Avi Cranes is the contractor company that is building the Yehudit Bridge in Tel Aviv. Regrettably, the work was supposed to be done during the Shabbosos of this past summer. As the result of opposition by the chareidi parties, the work was postponed by Transportation Minister Yisrael Katz. The Tel Aviv Municipality did not rest on its laurels, and appealed to the High Court, which of course, ordered the Transportation Ministry to approve the work.
Tel Aviv Mayor Ron Chuldai happily welcomed the High Court’s approval and said: “When I repeatedly said the Yehudit Bridge will be built, the Transportation Minister had to climb down from the tree and retract, and order the work to continue. Too bad that a project that is so important to the public was held up for political reasons.” In his eyes, Jews working on Shabbos — is fine. Jews resting — that is politics. What an upside -down world we live in.
Thus, this past Friday night, those contractor workers who no one thinks about had to work on Shabbos and desecrate it — while giving up their day of rest. These people who labor and toil for a living, are tinokos shenishbu, captives in the hands of the High Court that does not allow them a day of rest, like the rest of the world. And they were forced to make Kiddush on the up and coming bridge, as they desecrated Shabbos.

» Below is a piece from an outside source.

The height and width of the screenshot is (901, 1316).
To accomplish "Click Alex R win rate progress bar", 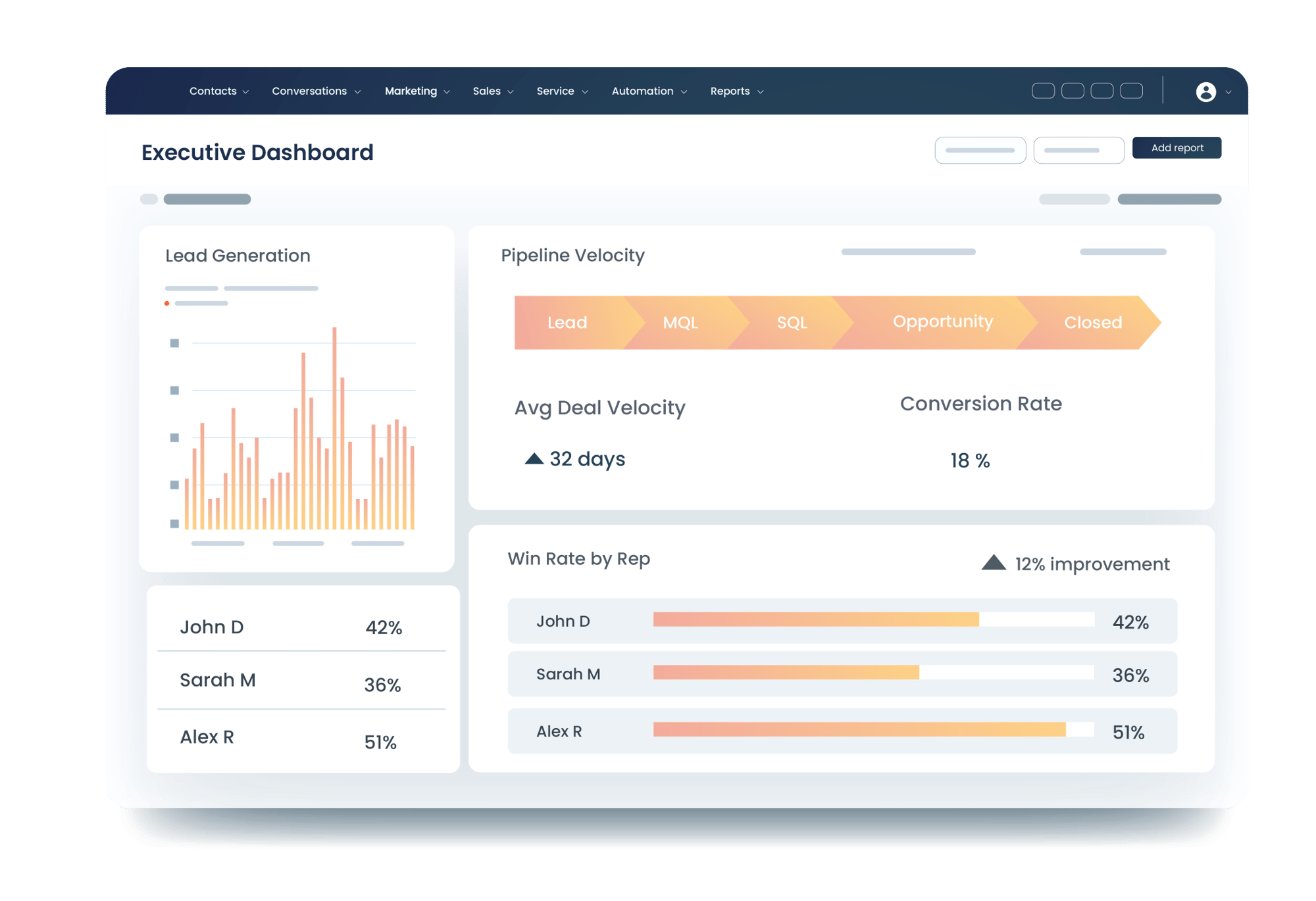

It was an absurd scene that the defender of Klal Yisrael Harav Levi Yitzchak of Berditchev would have certainly made a delicacy of. He would have praised Bnei Yisrael to their Father in Heaven: Look at Your children, captive laborers, forced to work on Shabbos, yet, they do not forget to make Kiddush even amidst that desecration.
When the Committee for the Preservation of Shabbos defends Shabbos and condemns its desecration, it also means those poor people. These are Jews, who work hard, and keep the traditions of Judaism. They are a second generation to immigrants from Northern Africa and are traditional Likud voters. Shabbos is important to them, but they have to bring home a paycheck. Some of them have been working for the company for years, and are rightfully fearful for their own skins and those of their families.
Ovadiah, Yossi, Zigdon, Ezra, Elchanan and Tzuri are only some of the team who forfeited their Shabbos this past weekend, after they and their parents had kept it with mesirus nefesh in Algiers, in Tunis, in Libya, in Iraq, Egypt and Yemen. And here, in the Jewish land, Shabbos is being desecrated through them. It’s not much different than the secular coercion imposed upon them and their families by the Jewish Agency, when, upon moving to Eretz Yisrael, they were forced by the JA to cut off their peyos, and their souls, in the 1950s.
And so, under harsh conditions, facing a world that was resting from the toil of the week, these Jews were forced by the High Court to forfeit their day of rest, as long as those rich people hurrying to their jobs during the week shouldn’t have to spend a precious few minutes sitting in traffic. These poor people have once again paid the price for their poverty. Once again, the middle and lower classes have been exploited for the benefit of the upper class. You can only rest on Shabbos if you have your own business. If you’re a contractor, then you’ll work on Shabbos as well.
It’s painful to see how a bridge named for Yehudit (Judith) Montefiore is being built amidst Shabbos desecration. She and her husband, Sir Moshe (Moses) Montefiore, invested a fortune in Eretz Yisrael with a clear goal and with undisguised pride in their Jewish identity. And now her name is being commemorated by trampling on her worldview and the way she led her life.
And while masses of Am Yisrael gathered on Shabbos in shul, and heard the Ten Commandments, including the fifth one — Zachor es Yom HaShabbos lekadsho —these poor people continued to build a secular bridge in the first Hebrew city.